Good ride all in all. I like Monkey Bell because the ride is never the same, you get to pick the trails and choose the order, making for a different ride every time. When you go to Chickasaw (another favorite trail), you have a distinct path to follow (ride the trail until you see your car again), though you can come out and ride a section again after a brief asphalt ride. Some riders go through that trail backwards for variety (and to scare me, I think) and they race in that direction. I came across a backwards rider one time and I was fortunately not on a downhill section.
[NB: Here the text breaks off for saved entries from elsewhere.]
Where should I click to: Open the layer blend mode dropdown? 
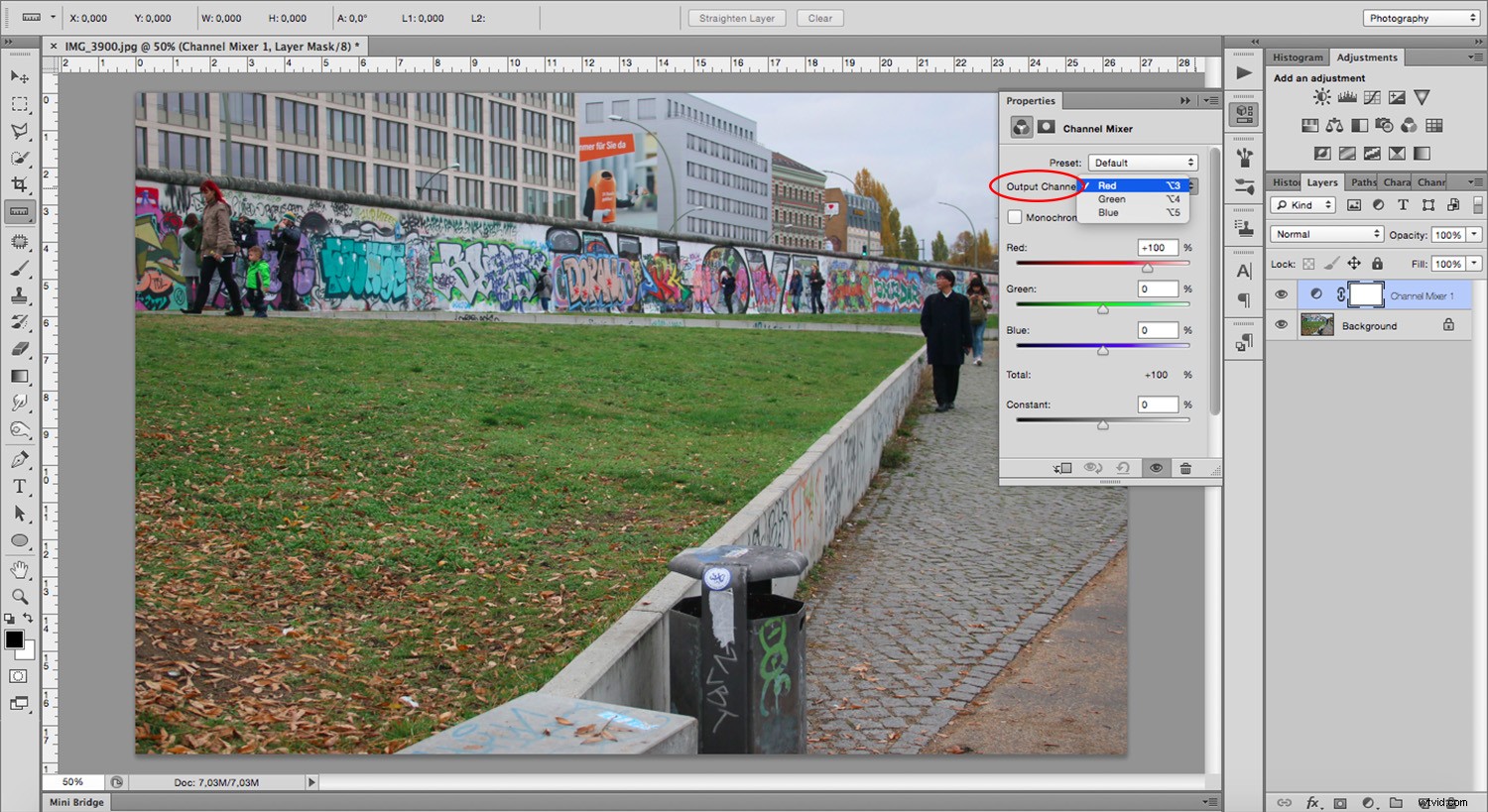pos(1325,233)
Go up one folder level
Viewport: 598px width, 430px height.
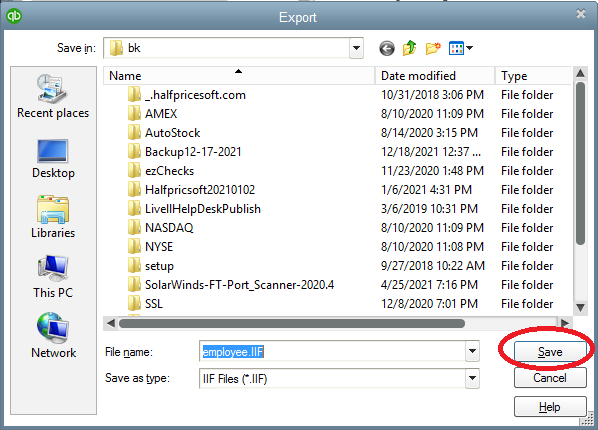(410, 48)
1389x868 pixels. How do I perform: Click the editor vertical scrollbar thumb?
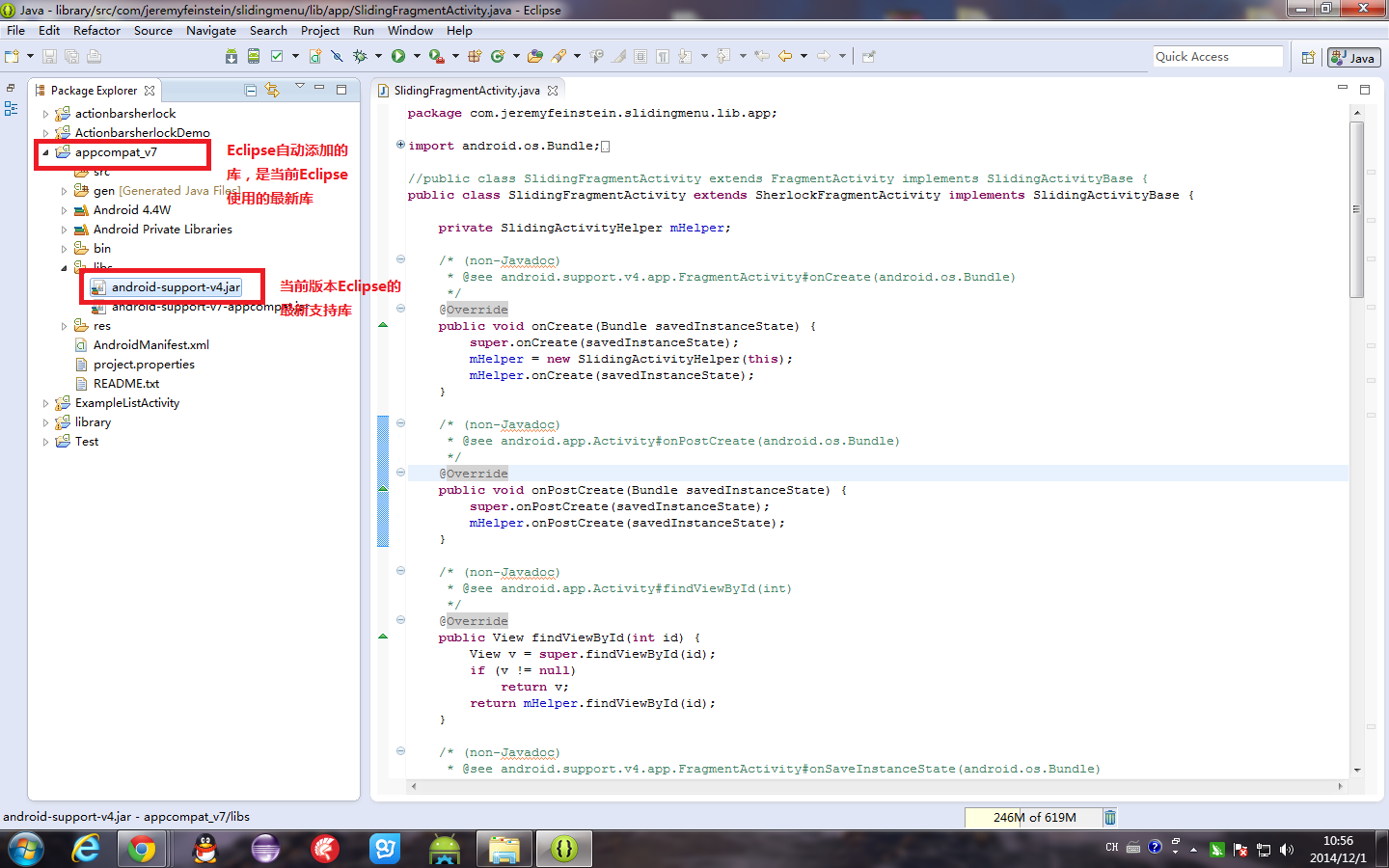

Anyway, trail conditions at Monkey were excellent and I hope to get out there several more times before the leaves start falling, making trail navigation more difficult.
Thursday, August 20, 2009
The weather forecast was completely off today (mostly cloudy and thunderstorms) so I decided to ride my home course, Chickasaw Trace in Columbia, TN. I really like this course since it has a nice mix of technical sections and singletrack. I think it is really challenging with climbs, especially in the aptly named "Trail of Tears" and "Blackhill Trail."
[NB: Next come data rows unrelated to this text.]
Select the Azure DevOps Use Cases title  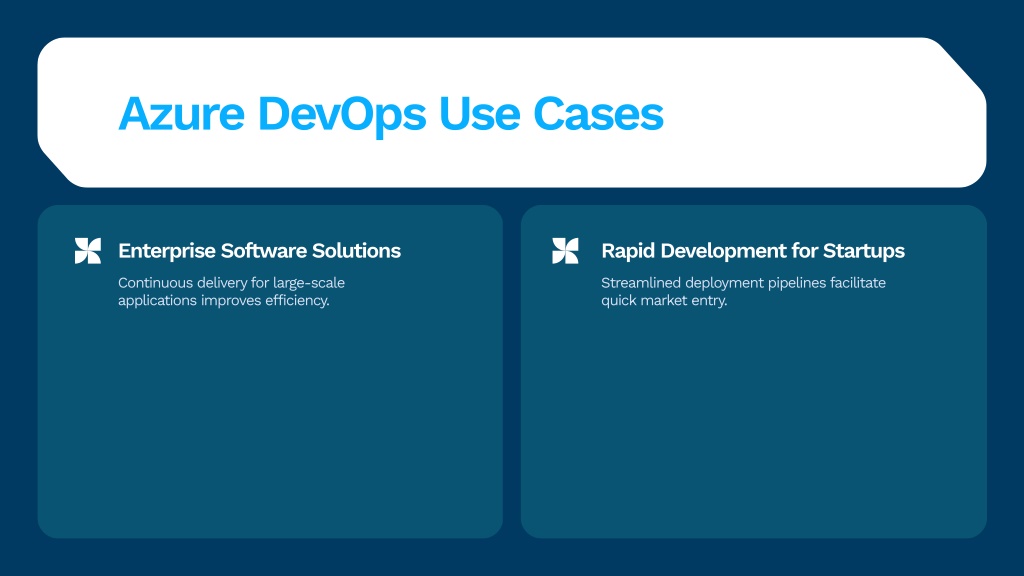(390, 114)
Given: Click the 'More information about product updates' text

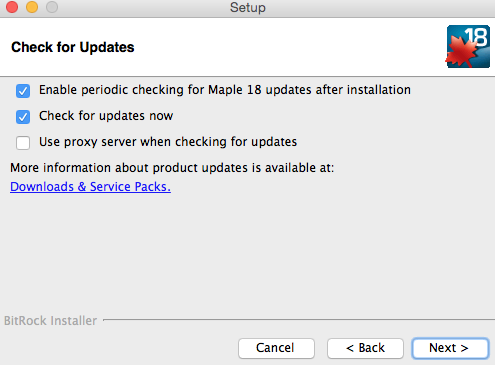Looking at the screenshot, I should click(172, 168).
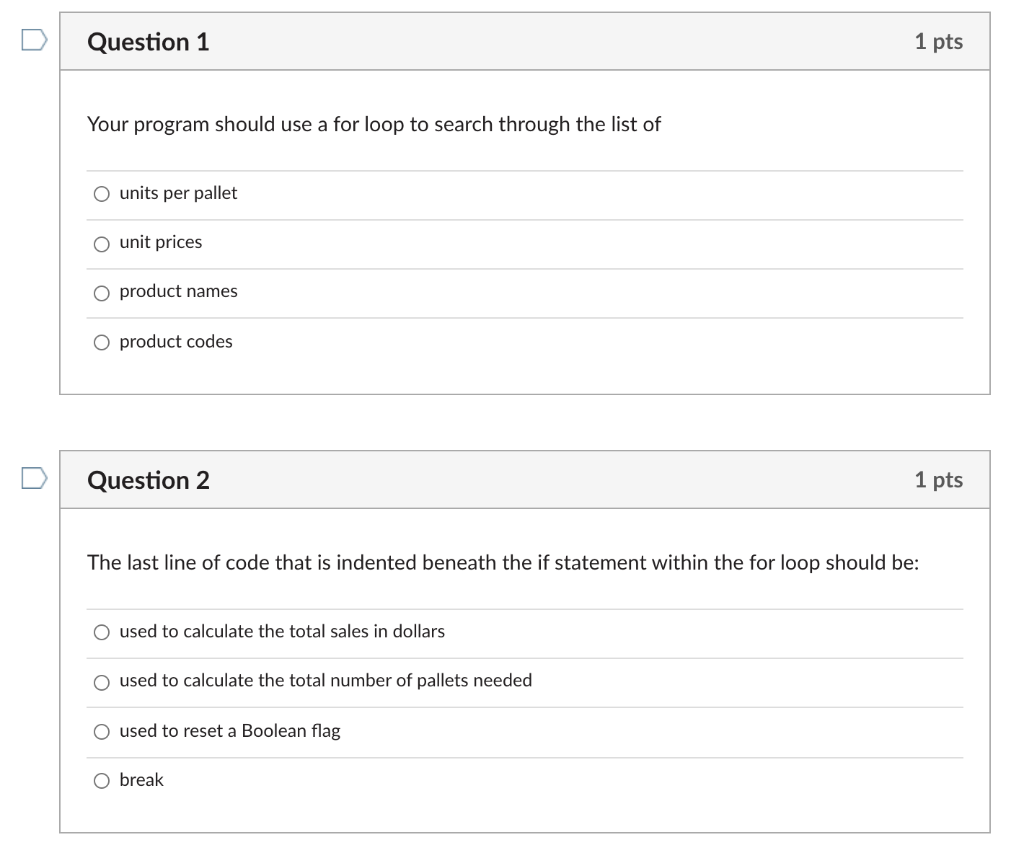The width and height of the screenshot is (1024, 858).
Task: Click the 'break' answer row
Action: point(400,780)
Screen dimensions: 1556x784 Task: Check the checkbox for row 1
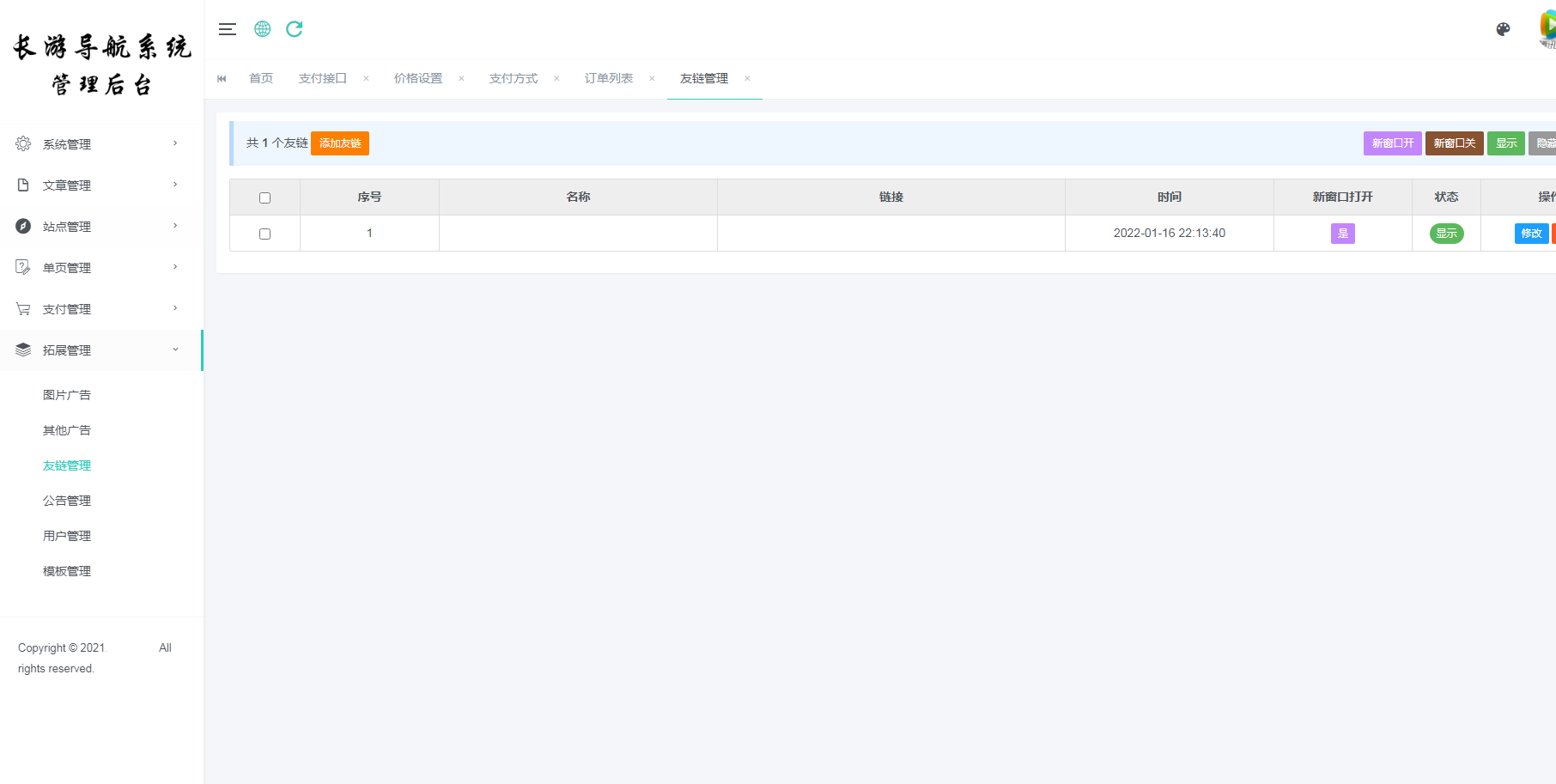click(264, 234)
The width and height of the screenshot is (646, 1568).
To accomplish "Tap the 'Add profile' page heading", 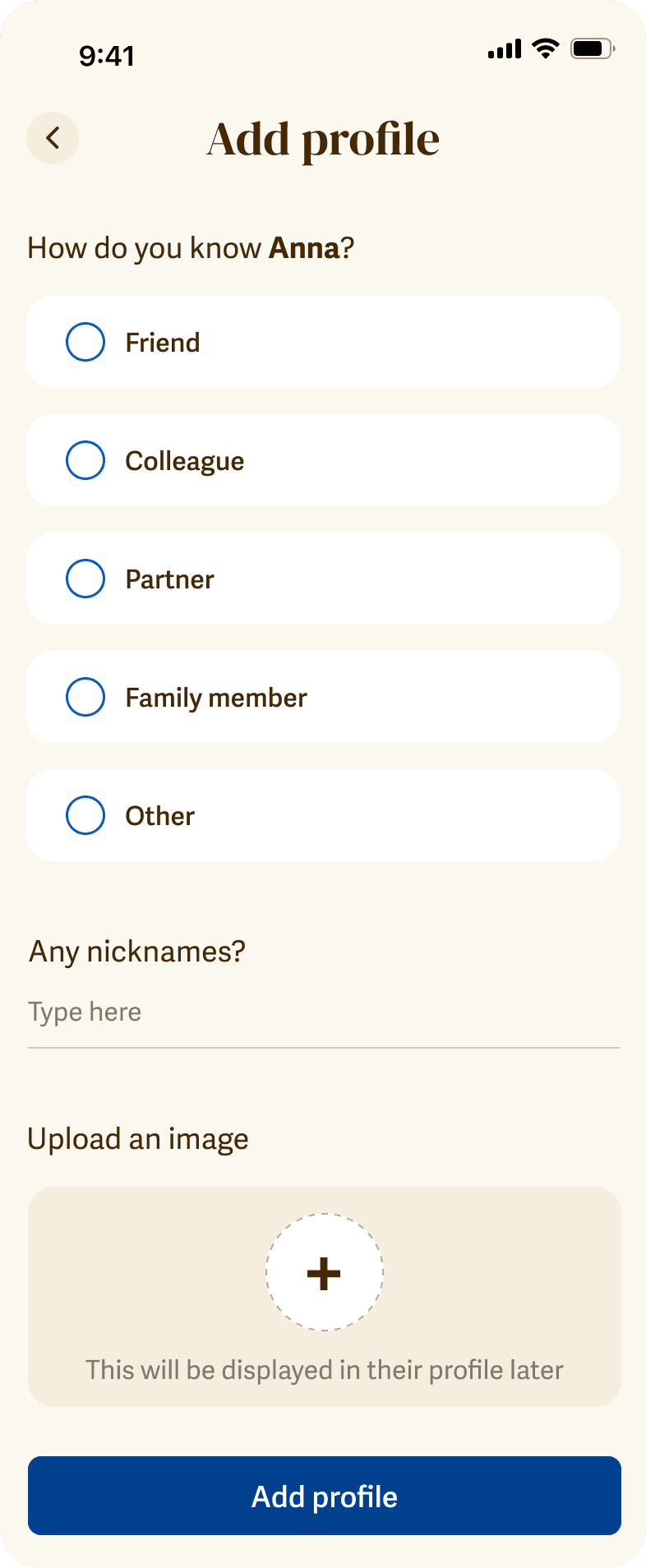I will pos(323,139).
I got my handheld mapping GPS and wanted to try it out with tracing my tracks. I am learning the hard way how to do this. Some things I am learning include:
- Power the GPS on and let it get satellites while you are getting ready. I turned it on, threw it in the backpack and was off. It never got a good read of the satellites as a result.
- Read the owner's manual. This helped me figure out where to save tracks, clear old tracks, etc. Even though I am a GIS person and can edit these files, I am making it harder than it has to be.
- Save the tracks then clear the current track right before you go into the trail.
Here is the track from yesterday:
Not bad overall, but it is seriously off in some places.
Special thanks go out to the Columbia Cycling Club for their maintenance of the trail. It had rained earlier in the week so there were some muddy spots, concentrated near the end of the trail (as usual, this is how the drainage works out there).